DAGs: decoupling consensus from block proposal
“Monolithic” leader-based BFT consensus protocols like Tendermint and HotStuff both place block building and place block propagation in the critical path to consensus: the leader propagates its block during its turn. The key idea behind DAG-based protocols is to abstract the block proposal layer from the consensus layer and give it a life of its own. Consensus then becomes an overlay to “merely” order proposed blocks. Apart from streamlining the critical path, this decoupling further benefits throughput by enabling many agents to simultaneously propose blocks for ordering. The DAG (directed acyclic graph) vertices are blocks, while edges are causality relations: a block may refer to several blocks, each reference signifying chronological precedence.

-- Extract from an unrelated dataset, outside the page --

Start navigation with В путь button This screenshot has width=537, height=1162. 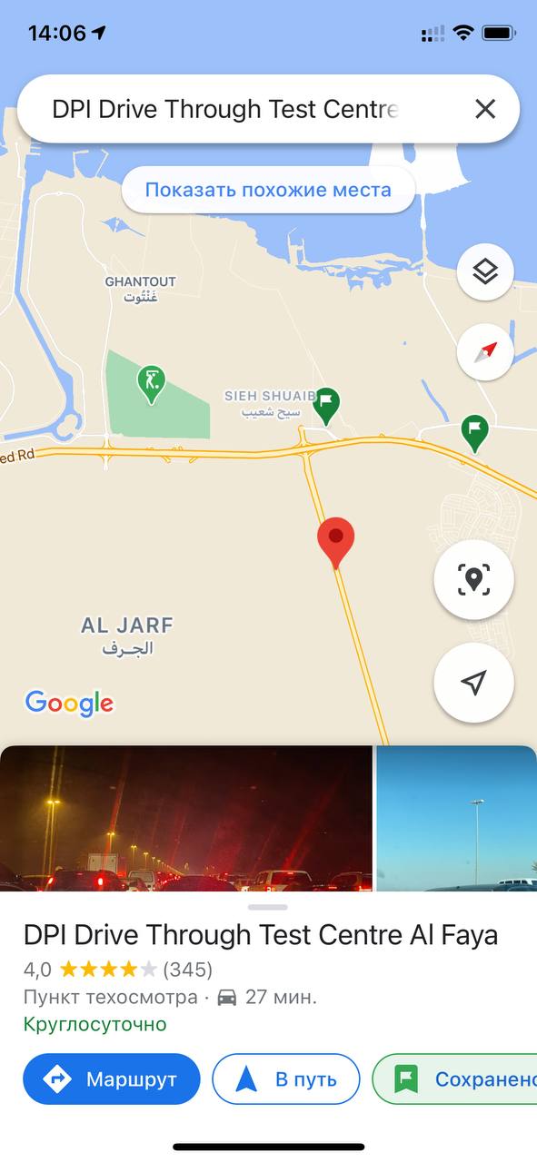(286, 1079)
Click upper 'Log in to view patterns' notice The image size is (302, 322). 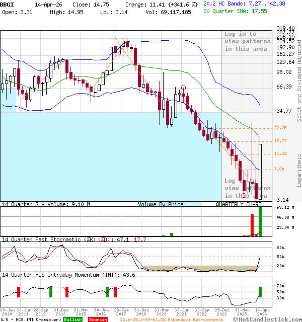[246, 41]
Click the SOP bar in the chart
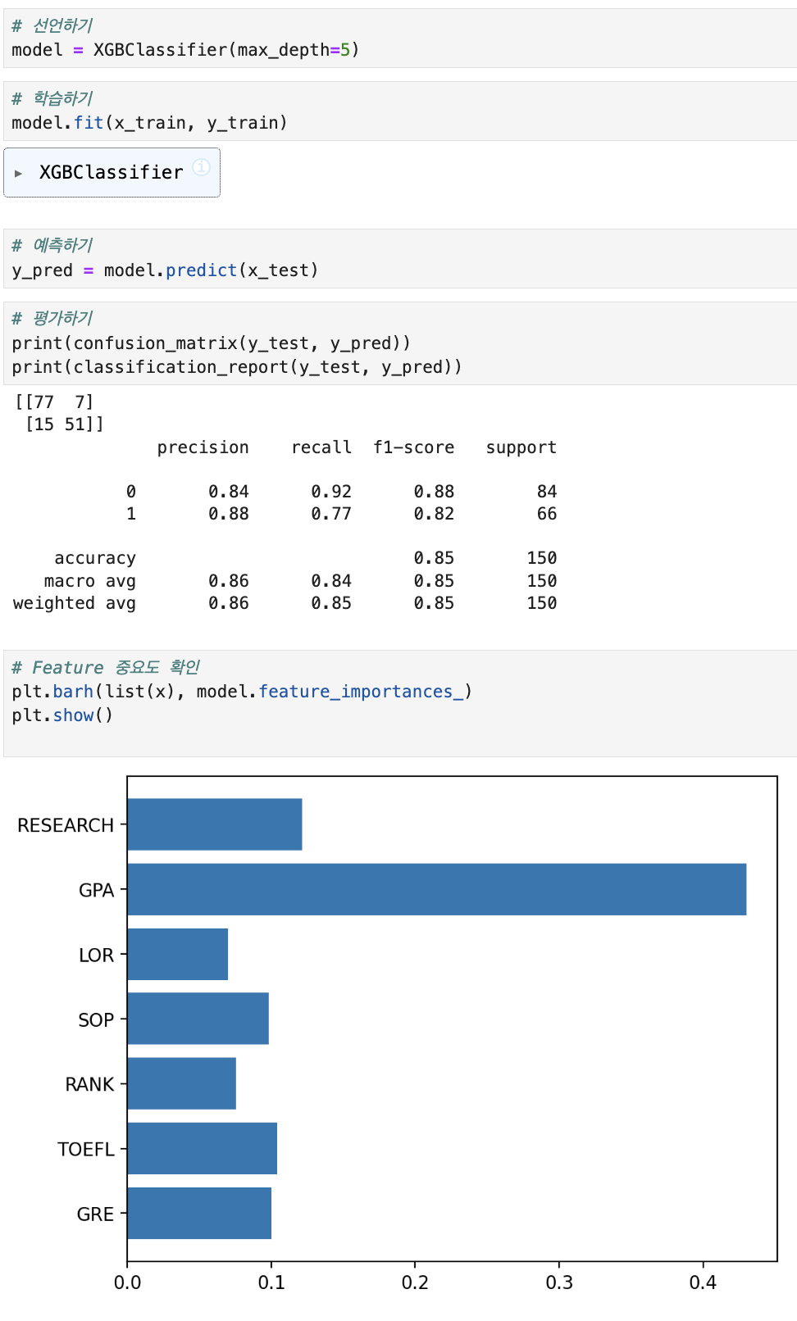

In the PoS setting, Narwhal is a DAG-based PoS mempool protocol serving as a block proposal layer. Bullshark is an elegant partially synchronous PoS consensus overlay for Narwhal. Both are used in production by Sui.
In the PoW setting, DAG KNIGHT is a beautiful DAG-based generalization of Nakamoto consensus used in production by Kaspa. Among several lucid insights, the paper observes the essential independence of the block proposal layer from any upper-bound on network delay Δ. DAG KNIGHT makes full use of this property of the DAG to achieve optimistic responsiveness.
Wen DAG-based Starknet?
Summary
Having described some of our thoughts regarding the consensus protocol for Starknet, we encourage the community to participate in the discussion, offer thoughts and feedback, and help design the Starknet decentralized protocol.
In upcoming posts we will share concrete proposals for a decentralized protocol that addresses some of the open questions presented in the series of posts.